■ Problem details
Rewrite all of the following items, substituting "interface agent" for every occurrence of "GUI agent" and leaving everything else as it is.

■ The records
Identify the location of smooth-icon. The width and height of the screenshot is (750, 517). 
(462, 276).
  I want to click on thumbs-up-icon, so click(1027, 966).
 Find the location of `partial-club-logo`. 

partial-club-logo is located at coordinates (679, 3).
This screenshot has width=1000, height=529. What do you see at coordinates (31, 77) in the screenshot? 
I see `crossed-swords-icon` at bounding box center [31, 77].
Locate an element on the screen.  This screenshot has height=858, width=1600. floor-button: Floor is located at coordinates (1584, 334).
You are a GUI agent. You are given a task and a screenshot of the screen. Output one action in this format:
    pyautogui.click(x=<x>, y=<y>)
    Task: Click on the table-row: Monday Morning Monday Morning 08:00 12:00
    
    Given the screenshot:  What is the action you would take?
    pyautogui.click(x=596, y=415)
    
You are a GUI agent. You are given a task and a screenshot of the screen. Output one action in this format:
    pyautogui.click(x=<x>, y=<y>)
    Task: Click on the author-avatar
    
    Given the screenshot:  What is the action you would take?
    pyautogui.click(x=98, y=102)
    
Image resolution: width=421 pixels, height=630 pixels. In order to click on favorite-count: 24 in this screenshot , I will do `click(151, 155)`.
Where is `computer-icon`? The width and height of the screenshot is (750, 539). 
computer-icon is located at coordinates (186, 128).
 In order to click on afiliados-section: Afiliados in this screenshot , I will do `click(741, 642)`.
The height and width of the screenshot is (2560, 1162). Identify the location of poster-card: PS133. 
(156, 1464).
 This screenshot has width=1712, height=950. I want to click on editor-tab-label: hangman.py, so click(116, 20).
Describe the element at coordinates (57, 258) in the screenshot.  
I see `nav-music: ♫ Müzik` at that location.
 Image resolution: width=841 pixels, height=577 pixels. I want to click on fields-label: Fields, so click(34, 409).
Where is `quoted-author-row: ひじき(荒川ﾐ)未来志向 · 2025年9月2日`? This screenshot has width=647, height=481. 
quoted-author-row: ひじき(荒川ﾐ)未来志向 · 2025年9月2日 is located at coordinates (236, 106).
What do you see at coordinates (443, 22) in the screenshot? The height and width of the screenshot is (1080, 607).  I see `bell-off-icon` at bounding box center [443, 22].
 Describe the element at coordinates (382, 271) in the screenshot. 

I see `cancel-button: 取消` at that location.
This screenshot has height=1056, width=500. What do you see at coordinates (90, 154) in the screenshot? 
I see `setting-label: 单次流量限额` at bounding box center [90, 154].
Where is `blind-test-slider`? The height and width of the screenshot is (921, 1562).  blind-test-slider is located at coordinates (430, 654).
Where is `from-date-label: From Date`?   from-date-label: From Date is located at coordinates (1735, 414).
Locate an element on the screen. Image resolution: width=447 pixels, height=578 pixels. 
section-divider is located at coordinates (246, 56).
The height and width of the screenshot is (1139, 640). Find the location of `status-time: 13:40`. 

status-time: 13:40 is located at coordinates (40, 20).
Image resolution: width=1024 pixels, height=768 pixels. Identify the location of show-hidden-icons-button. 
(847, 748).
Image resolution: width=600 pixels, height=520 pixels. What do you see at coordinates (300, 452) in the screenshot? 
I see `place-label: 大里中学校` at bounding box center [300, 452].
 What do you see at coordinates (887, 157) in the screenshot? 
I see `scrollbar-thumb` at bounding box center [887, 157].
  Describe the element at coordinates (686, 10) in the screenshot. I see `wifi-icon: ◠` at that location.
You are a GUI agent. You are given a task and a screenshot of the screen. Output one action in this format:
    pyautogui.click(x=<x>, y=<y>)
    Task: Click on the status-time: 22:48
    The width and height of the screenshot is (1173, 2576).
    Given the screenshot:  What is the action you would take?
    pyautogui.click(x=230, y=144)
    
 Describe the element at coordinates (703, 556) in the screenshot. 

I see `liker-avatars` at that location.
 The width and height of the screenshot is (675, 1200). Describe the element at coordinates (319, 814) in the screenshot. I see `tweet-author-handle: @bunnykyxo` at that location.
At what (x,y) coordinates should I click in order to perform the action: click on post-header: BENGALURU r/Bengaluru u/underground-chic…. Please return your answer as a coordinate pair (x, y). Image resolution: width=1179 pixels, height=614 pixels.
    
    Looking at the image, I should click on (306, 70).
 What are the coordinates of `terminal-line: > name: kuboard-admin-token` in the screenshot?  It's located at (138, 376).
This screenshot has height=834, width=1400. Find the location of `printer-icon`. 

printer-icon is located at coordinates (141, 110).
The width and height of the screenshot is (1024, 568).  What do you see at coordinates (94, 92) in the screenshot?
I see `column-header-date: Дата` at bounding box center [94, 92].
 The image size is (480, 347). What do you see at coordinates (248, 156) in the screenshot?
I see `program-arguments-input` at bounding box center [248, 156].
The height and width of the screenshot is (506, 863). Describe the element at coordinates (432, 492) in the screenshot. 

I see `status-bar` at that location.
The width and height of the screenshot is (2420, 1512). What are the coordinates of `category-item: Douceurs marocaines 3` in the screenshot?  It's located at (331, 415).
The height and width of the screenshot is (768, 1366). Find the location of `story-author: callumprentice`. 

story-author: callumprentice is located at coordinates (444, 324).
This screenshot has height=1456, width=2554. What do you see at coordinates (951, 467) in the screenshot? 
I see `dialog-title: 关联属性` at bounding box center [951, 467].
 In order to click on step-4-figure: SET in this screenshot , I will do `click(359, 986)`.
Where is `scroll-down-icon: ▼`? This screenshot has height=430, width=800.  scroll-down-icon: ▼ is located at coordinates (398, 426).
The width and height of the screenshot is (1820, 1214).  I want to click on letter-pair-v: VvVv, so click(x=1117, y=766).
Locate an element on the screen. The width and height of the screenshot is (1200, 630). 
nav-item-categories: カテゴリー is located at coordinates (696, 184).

■ Expected answer
Identify the location of smooth-icon. The width and height of the screenshot is (750, 517). 
(462, 276).
  I want to click on thumbs-up-icon, so click(1027, 966).
 Find the location of `partial-club-logo`. 

partial-club-logo is located at coordinates (679, 3).
This screenshot has width=1000, height=529. What do you see at coordinates (31, 77) in the screenshot? 
I see `crossed-swords-icon` at bounding box center [31, 77].
Locate an element on the screen.  This screenshot has height=858, width=1600. floor-button: Floor is located at coordinates (1584, 334).
You are a interface agent. You are given a task and a screenshot of the screen. Output one action in this format:
    pyautogui.click(x=<x>, y=<y>)
    Task: Click on the table-row: Monday Morning Monday Morning 08:00 12:00
    
    Given the screenshot:  What is the action you would take?
    pyautogui.click(x=596, y=415)
    
You are a interface agent. You are given a task and a screenshot of the screen. Output one action in this format:
    pyautogui.click(x=<x>, y=<y>)
    Task: Click on the author-avatar
    
    Given the screenshot:  What is the action you would take?
    pyautogui.click(x=98, y=102)
    
Image resolution: width=421 pixels, height=630 pixels. In order to click on favorite-count: 24 in this screenshot , I will do `click(151, 155)`.
Where is `computer-icon`? The width and height of the screenshot is (750, 539). 
computer-icon is located at coordinates (186, 128).
 In order to click on afiliados-section: Afiliados in this screenshot , I will do `click(741, 642)`.
The height and width of the screenshot is (2560, 1162). Identify the location of poster-card: PS133. 
(156, 1464).
 This screenshot has width=1712, height=950. I want to click on editor-tab-label: hangman.py, so click(116, 20).
Describe the element at coordinates (57, 258) in the screenshot.  
I see `nav-music: ♫ Müzik` at that location.
 Image resolution: width=841 pixels, height=577 pixels. I want to click on fields-label: Fields, so click(34, 409).
Where is `quoted-author-row: ひじき(荒川ﾐ)未来志向 · 2025年9月2日`? This screenshot has width=647, height=481. 
quoted-author-row: ひじき(荒川ﾐ)未来志向 · 2025年9月2日 is located at coordinates (236, 106).
What do you see at coordinates (443, 22) in the screenshot? The height and width of the screenshot is (1080, 607).  I see `bell-off-icon` at bounding box center [443, 22].
 Describe the element at coordinates (382, 271) in the screenshot. 

I see `cancel-button: 取消` at that location.
This screenshot has height=1056, width=500. What do you see at coordinates (90, 154) in the screenshot? 
I see `setting-label: 单次流量限额` at bounding box center [90, 154].
Where is `blind-test-slider`? The height and width of the screenshot is (921, 1562).  blind-test-slider is located at coordinates (430, 654).
Where is `from-date-label: From Date`?   from-date-label: From Date is located at coordinates (1735, 414).
Locate an element on the screen. Image resolution: width=447 pixels, height=578 pixels. 
section-divider is located at coordinates (246, 56).
The height and width of the screenshot is (1139, 640). Find the location of `status-time: 13:40`. 

status-time: 13:40 is located at coordinates (40, 20).
Image resolution: width=1024 pixels, height=768 pixels. Identify the location of show-hidden-icons-button. 
(847, 748).
Image resolution: width=600 pixels, height=520 pixels. What do you see at coordinates (300, 452) in the screenshot? 
I see `place-label: 大里中学校` at bounding box center [300, 452].
 What do you see at coordinates (887, 157) in the screenshot? 
I see `scrollbar-thumb` at bounding box center [887, 157].
  Describe the element at coordinates (686, 10) in the screenshot. I see `wifi-icon: ◠` at that location.
You are a interface agent. You are given a task and a screenshot of the screen. Output one action in this format:
    pyautogui.click(x=<x>, y=<y>)
    Task: Click on the status-time: 22:48
    The width and height of the screenshot is (1173, 2576).
    Given the screenshot:  What is the action you would take?
    pyautogui.click(x=230, y=144)
    
 Describe the element at coordinates (703, 556) in the screenshot. 

I see `liker-avatars` at that location.
 The width and height of the screenshot is (675, 1200). Describe the element at coordinates (319, 814) in the screenshot. I see `tweet-author-handle: @bunnykyxo` at that location.
At what (x,y) coordinates should I click in order to perform the action: click on post-header: BENGALURU r/Bengaluru u/underground-chic…. Please return your answer as a coordinate pair (x, y). Image resolution: width=1179 pixels, height=614 pixels.
    
    Looking at the image, I should click on (306, 70).
 What are the coordinates of `terminal-line: > name: kuboard-admin-token` in the screenshot?  It's located at (138, 376).
This screenshot has height=834, width=1400. Find the location of `printer-icon`. 

printer-icon is located at coordinates (141, 110).
The width and height of the screenshot is (1024, 568).  What do you see at coordinates (94, 92) in the screenshot?
I see `column-header-date: Дата` at bounding box center [94, 92].
 The image size is (480, 347). What do you see at coordinates (248, 156) in the screenshot?
I see `program-arguments-input` at bounding box center [248, 156].
The height and width of the screenshot is (506, 863). Describe the element at coordinates (432, 492) in the screenshot. 

I see `status-bar` at that location.
The width and height of the screenshot is (2420, 1512). What are the coordinates of `category-item: Douceurs marocaines 3` in the screenshot?  It's located at (331, 415).
The height and width of the screenshot is (768, 1366). Find the location of `story-author: callumprentice`. 

story-author: callumprentice is located at coordinates (444, 324).
This screenshot has height=1456, width=2554. What do you see at coordinates (951, 467) in the screenshot? 
I see `dialog-title: 关联属性` at bounding box center [951, 467].
 In order to click on step-4-figure: SET in this screenshot , I will do `click(359, 986)`.
Where is `scroll-down-icon: ▼`? This screenshot has height=430, width=800.  scroll-down-icon: ▼ is located at coordinates (398, 426).
The width and height of the screenshot is (1820, 1214).  I want to click on letter-pair-v: VvVv, so click(x=1117, y=766).
Locate an element on the screen. The width and height of the screenshot is (1200, 630). 
nav-item-categories: カテゴリー is located at coordinates (696, 184).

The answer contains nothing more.